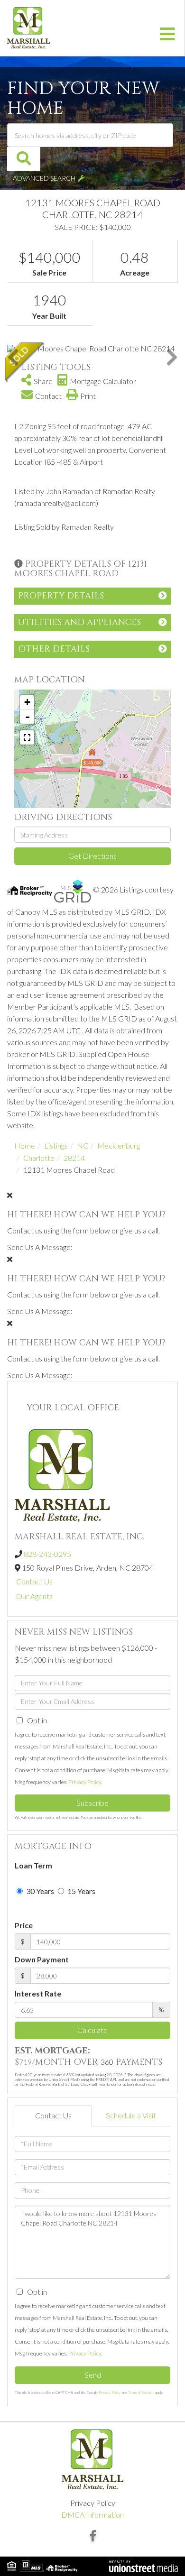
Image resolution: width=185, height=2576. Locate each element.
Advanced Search (44, 178)
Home (24, 1145)
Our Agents (34, 1596)
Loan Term (33, 1865)
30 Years (39, 1890)
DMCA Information (92, 2514)
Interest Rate (38, 1993)
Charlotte (39, 1157)
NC (82, 1145)
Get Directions (92, 855)
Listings (56, 1145)
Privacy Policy (84, 1781)
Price (24, 1925)
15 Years (80, 1890)
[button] (23, 159)
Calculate (92, 2029)
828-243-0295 (47, 1553)
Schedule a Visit (131, 2115)
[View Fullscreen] (27, 737)
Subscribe (92, 1802)
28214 (74, 1157)
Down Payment (42, 1959)
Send (92, 2374)
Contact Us (34, 1581)
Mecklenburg (118, 1145)
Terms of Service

-=-=-=-=-

From the line containing "15 Years (80, 1890)" through the last line of the entries above, print each line exactly as it stands.

15 Years (80, 1890)
[button] (23, 159)
Calculate (92, 2029)
828-243-0295 (47, 1553)
Schedule a Visit (131, 2115)
[View Fullscreen] (27, 737)
Subscribe (92, 1802)
28214 (74, 1157)
Down Payment (42, 1959)
Send (92, 2374)
Contact Us (34, 1581)
Mecklenburg (118, 1145)
Terms of Service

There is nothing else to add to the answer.